**YOUR ASSIGNMENT**
Give the number of lines in the records below that contain the word "button", and nothing more.

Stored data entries
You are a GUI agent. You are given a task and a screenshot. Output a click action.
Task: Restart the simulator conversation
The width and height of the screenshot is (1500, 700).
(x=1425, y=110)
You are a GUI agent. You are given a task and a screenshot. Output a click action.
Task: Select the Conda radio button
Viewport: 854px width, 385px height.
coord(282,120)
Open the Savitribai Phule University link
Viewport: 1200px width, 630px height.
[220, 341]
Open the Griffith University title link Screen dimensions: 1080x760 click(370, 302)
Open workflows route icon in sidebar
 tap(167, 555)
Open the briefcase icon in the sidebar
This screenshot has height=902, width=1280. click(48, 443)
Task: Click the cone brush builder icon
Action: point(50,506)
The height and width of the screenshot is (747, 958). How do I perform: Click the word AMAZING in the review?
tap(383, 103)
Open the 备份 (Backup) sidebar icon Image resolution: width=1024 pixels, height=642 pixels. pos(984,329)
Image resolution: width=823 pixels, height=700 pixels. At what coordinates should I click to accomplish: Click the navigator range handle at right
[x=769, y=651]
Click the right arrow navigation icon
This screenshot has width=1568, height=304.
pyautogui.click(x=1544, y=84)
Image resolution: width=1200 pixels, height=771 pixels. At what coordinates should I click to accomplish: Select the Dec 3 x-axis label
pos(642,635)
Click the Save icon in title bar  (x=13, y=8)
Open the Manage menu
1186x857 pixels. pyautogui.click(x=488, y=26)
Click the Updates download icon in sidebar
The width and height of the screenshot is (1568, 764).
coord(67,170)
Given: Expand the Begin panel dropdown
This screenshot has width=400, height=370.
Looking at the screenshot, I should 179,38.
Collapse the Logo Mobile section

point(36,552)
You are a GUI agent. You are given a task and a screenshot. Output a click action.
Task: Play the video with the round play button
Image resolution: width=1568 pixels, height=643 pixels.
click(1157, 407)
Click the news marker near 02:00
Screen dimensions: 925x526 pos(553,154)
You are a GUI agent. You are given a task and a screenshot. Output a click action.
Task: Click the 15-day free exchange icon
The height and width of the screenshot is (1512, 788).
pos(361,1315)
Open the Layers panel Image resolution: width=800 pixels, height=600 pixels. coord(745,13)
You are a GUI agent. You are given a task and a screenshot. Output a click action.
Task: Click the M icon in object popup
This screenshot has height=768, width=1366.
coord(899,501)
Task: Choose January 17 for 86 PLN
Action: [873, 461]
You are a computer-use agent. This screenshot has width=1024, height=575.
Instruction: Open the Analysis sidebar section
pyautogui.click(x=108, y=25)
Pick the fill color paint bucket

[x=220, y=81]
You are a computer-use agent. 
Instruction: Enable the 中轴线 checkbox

**YOUR SOLUTION**
2